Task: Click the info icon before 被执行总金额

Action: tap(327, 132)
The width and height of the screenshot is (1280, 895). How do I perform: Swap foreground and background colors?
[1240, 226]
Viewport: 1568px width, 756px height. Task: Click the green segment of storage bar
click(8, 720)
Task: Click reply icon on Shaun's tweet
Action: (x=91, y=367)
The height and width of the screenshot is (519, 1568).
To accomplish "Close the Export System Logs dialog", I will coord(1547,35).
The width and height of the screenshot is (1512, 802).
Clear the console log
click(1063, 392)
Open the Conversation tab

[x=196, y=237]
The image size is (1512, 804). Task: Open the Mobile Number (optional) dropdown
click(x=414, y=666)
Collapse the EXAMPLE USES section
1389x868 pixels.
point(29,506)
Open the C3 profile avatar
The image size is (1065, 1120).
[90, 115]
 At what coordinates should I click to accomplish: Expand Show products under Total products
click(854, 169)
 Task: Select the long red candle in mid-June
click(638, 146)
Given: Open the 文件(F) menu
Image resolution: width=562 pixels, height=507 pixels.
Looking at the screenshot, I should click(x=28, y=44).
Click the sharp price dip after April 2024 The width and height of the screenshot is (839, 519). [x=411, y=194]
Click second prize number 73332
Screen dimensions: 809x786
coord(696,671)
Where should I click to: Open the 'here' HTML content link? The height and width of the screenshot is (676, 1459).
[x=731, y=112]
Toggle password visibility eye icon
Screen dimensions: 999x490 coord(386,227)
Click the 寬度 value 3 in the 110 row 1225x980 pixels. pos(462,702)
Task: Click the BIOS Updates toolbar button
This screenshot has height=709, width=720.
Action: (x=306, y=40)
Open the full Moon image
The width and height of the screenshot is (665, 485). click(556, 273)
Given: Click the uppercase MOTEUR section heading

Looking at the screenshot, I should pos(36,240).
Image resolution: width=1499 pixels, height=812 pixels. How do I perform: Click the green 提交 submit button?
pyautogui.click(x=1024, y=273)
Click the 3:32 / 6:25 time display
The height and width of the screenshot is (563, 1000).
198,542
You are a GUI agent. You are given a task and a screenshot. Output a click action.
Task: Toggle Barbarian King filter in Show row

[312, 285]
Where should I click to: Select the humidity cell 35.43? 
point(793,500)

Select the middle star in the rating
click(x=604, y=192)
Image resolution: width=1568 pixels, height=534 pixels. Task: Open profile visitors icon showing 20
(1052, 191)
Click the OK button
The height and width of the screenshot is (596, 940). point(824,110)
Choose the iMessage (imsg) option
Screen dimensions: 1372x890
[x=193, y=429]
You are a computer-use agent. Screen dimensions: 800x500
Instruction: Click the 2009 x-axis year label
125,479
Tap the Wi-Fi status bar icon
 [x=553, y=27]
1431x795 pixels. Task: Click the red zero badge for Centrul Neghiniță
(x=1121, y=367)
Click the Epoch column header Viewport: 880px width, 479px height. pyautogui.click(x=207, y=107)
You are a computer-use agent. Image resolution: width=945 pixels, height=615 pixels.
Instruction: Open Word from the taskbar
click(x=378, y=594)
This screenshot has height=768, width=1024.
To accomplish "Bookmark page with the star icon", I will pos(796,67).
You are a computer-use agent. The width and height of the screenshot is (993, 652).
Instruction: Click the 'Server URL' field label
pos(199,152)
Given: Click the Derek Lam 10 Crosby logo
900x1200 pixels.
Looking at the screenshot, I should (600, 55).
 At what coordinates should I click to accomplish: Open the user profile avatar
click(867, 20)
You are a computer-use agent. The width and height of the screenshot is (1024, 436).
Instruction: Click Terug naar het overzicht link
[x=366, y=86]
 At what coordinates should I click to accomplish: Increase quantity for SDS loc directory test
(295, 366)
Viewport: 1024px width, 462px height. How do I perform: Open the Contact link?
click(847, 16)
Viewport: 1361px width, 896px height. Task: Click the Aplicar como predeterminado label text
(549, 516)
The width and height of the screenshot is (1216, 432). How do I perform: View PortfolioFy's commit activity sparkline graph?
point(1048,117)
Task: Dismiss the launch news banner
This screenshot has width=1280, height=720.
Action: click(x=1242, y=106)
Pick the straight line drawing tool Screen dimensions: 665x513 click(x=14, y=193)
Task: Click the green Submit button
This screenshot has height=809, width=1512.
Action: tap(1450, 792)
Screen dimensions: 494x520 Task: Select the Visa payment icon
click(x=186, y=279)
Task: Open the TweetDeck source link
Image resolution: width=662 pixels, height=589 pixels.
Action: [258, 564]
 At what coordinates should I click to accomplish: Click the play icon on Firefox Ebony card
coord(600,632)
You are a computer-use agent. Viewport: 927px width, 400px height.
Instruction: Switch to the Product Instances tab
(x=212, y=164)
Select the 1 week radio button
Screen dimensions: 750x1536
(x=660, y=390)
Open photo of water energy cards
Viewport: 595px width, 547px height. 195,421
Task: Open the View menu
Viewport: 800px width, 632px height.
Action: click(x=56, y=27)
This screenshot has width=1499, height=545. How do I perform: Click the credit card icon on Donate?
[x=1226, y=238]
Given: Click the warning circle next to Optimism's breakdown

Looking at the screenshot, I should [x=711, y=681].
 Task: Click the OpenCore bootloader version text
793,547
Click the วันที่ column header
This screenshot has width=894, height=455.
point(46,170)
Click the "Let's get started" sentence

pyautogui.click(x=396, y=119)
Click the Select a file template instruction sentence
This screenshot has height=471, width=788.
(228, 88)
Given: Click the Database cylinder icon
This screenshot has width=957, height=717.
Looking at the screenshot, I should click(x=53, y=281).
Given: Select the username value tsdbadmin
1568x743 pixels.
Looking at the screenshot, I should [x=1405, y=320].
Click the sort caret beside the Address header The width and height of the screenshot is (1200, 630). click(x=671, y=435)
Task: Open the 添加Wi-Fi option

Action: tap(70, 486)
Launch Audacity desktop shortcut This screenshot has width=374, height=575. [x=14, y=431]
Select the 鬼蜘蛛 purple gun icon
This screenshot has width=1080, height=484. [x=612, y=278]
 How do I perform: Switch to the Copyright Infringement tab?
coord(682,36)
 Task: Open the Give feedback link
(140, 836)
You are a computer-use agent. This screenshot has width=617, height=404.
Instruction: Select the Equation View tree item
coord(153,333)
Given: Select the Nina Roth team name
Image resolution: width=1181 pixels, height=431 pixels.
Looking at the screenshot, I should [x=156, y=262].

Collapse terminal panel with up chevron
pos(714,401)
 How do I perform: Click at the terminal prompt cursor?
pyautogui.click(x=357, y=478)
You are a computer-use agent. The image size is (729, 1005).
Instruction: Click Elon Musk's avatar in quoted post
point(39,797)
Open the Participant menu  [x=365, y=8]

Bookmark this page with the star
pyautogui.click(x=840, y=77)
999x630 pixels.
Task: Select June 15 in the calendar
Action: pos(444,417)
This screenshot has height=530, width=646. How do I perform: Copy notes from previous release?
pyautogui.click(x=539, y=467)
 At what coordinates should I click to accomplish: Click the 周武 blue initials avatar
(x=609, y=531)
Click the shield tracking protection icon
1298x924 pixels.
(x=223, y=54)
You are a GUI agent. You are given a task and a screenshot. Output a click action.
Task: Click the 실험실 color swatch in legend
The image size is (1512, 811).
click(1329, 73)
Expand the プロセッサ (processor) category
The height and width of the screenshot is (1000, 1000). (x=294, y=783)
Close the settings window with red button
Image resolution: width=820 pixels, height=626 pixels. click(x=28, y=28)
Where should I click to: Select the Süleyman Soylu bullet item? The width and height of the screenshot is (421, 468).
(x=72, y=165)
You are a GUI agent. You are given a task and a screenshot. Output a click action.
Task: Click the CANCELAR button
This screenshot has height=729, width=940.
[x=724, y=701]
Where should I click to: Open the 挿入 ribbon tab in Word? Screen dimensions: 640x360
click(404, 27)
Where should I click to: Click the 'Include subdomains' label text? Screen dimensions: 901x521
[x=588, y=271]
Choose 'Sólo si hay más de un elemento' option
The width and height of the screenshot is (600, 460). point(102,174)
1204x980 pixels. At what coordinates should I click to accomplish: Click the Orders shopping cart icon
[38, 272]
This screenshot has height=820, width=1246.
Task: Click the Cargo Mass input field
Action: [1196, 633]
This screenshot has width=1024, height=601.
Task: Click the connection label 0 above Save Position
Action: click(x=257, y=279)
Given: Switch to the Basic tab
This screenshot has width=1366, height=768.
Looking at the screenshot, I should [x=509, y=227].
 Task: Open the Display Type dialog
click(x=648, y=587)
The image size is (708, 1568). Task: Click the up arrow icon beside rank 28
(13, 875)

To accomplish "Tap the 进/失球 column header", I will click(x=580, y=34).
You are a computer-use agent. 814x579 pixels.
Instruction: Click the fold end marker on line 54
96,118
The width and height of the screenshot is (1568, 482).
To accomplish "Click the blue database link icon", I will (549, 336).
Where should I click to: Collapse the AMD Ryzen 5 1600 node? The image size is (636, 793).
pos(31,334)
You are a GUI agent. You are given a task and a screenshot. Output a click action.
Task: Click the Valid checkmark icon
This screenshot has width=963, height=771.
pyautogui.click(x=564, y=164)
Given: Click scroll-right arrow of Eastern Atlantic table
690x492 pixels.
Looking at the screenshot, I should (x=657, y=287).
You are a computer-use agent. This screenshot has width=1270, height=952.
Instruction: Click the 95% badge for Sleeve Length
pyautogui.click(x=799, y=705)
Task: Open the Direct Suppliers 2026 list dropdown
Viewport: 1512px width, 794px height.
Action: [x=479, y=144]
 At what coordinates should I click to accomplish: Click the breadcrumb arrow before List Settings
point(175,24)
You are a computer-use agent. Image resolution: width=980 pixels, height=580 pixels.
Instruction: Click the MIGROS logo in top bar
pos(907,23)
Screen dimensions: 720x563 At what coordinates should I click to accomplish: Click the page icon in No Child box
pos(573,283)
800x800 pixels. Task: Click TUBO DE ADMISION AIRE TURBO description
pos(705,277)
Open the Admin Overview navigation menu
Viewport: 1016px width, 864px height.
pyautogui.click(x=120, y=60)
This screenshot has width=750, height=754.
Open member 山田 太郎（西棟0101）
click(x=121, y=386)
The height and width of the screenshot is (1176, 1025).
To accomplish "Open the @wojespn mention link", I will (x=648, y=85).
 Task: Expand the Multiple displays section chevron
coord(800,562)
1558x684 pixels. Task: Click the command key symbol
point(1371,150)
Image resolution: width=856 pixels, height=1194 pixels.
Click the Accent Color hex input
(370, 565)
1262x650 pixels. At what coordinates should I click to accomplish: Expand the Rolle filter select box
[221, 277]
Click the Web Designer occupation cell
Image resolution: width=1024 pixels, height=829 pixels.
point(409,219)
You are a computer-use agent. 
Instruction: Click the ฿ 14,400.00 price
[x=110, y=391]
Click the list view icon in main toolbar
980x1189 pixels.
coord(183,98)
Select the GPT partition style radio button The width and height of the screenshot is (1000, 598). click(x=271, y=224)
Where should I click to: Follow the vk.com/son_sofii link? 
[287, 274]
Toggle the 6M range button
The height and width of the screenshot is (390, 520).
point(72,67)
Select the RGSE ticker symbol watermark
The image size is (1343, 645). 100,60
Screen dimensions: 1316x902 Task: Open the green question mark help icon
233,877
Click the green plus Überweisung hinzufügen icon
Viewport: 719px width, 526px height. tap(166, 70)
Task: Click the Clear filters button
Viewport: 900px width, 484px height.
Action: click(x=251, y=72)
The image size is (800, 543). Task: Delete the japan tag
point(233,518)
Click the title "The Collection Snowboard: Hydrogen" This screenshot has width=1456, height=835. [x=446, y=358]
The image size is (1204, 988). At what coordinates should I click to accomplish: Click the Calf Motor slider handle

================

In the records above, which lines hold the string "header"? Copy each one.

Answer box:
Click the Epoch column header Viewport: 880px width, 479px height. pyautogui.click(x=207, y=107)
Click the วันที่ column header
Click the sort caret beside the Address header The width and height of the screenshot is (1200, 630). click(x=671, y=435)
To accomplish "Tap the 进/失球 column header", I will click(x=580, y=34).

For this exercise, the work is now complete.